*Excerpt to read*
* * * * *

Exodus has never before seemed to me to be a fruitful field for mediation but its seems to call and especially with the question, what can I learn from what I read? This obviously should always be the background question that must follow in study of the Bible after finding out first what the original writers sought to convey, else that study simply remains an intellectual exercise. But God’s word is here to teach us, challenge us and train us (see 2 Tim 3:16).

The account starts out by reminding us who were the sons of Israel who now found themselves in Egypt with old man Israel: eleven sons, Joseph already being there (1:1-5), seventy (or 75 according to the footnote) in all. They had come because of a famine that covered the whole of the area. Very clearly, in hindsight at least, God had used Joseph to become the bringer of wisdom to the king of Egypt, both foretelling the coming years of good then bad, and how to deal with the seven years of famine that would come. It is a complex story and one which had its origins right back with grandfather Abram being given the revelation by God of what would happen: Then the LORD said to him, “Know for certain that your descendants will be strangers in a country not their own, and they will be enslaved and mistreated four hundred years. But I will punish the nation they serve as slaves, and after ward they will come out with great possessions.” (Gen 15:13,14). It is also a story of mystery.

Now why do I say that? Well, the question has to arise in the  thoughtful person, did God simply know that in the workings of this fallen world a famine would occur in the not too distant future or did He purposefully bring it?  Knowing it was coming, could He not have prevented it?  Knowing it was coming, did He have to allow Joseph to go through years of slavery and imprisonment before being brought into Pharaoh’s court with divine knowledge and wisdom to help him?  Knowing that Israel and his family would end up in Egypt could He not have told them to go back home after the famine was past so they did not end up in a disadvantageous position in the centuries to come? All good and valid questions!

Well there was a clue given two verses on: In the fourth generation your descendants will come back here, for the sin of the Amorites has not yet reached its full measure.” (Gen 15:16)  Much, much later on in the story the Lord reveals that He has a threefold purpose  that will be revealed nearer the end of the story and it is well to keep these things in mind throughout:

  1. To bring judgment on Egypt for all their superstitious and occult-based idol worship and the intransigent pride of the Pharaoh who will be ruling in some four hundred years time,
  2. To being judgment on the Canaanites (‘Amorites’ is shorthand for the Canaanite mixed peoples) who will become another general people-group who will have degenerated into pagan occult idol worship of the most terrible kind, and
  3. To provide Israel with a home of their own, in a manner they will never forget and which will reveal amazing things about God.

* * * * *

*Dataset section*
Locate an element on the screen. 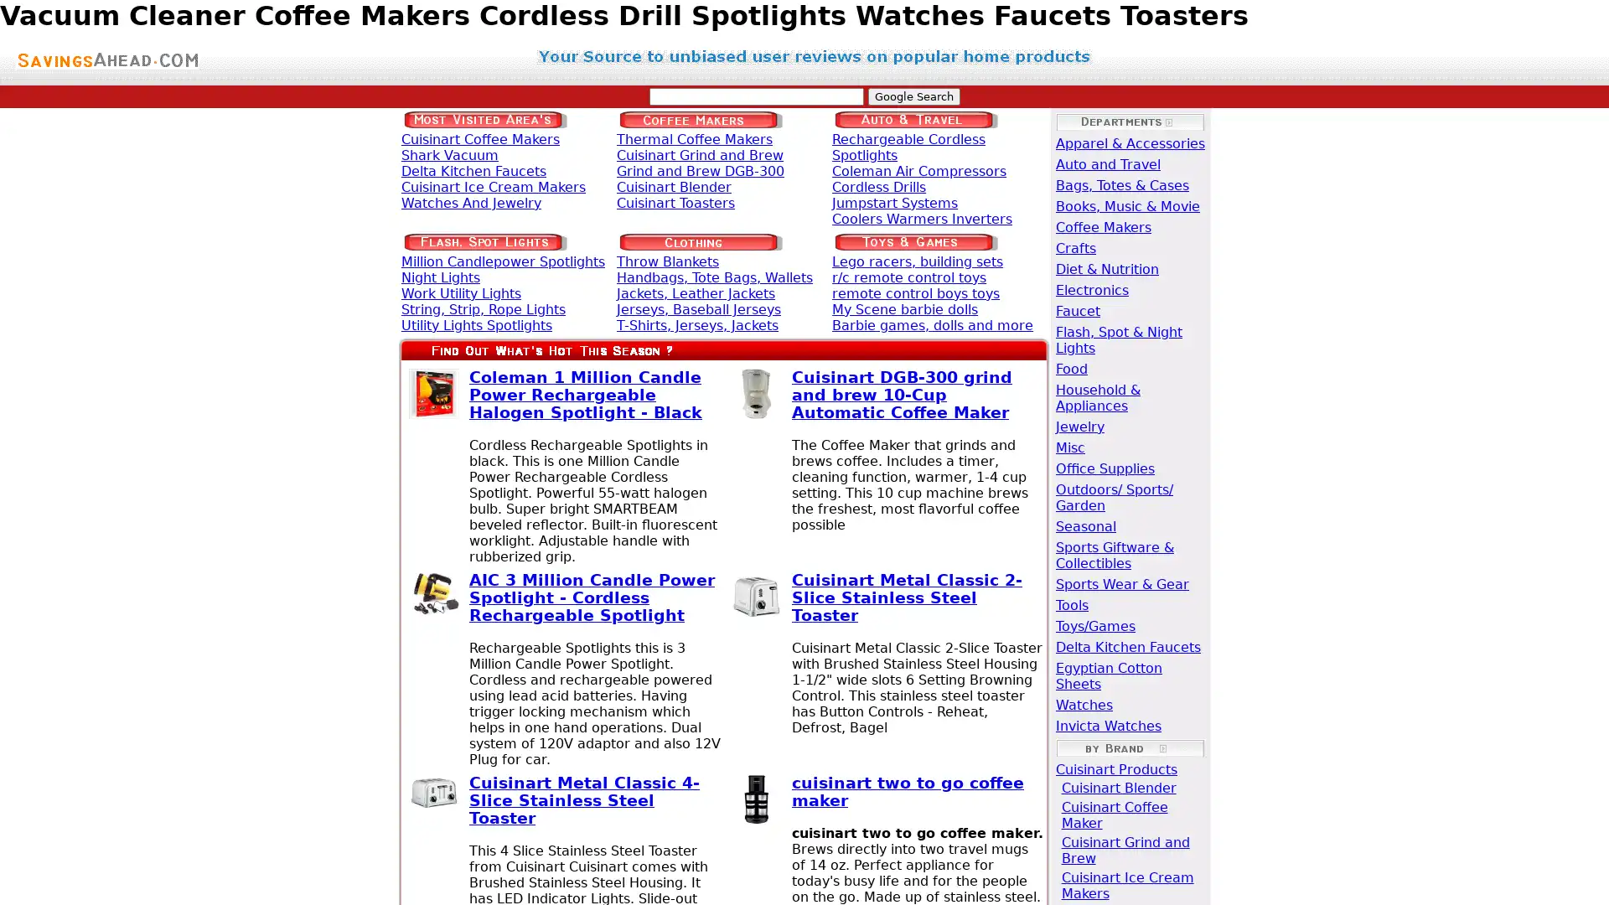 The image size is (1609, 905). Google Search is located at coordinates (912, 96).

* * * * *

*Your goal*
Translate this sentence from the Exodus reflection into Spanish: "They had come because of a famine that covered the whole of the area."

*Solution for this task*
Habían venido a causa de una hambruna que cubrió toda la región.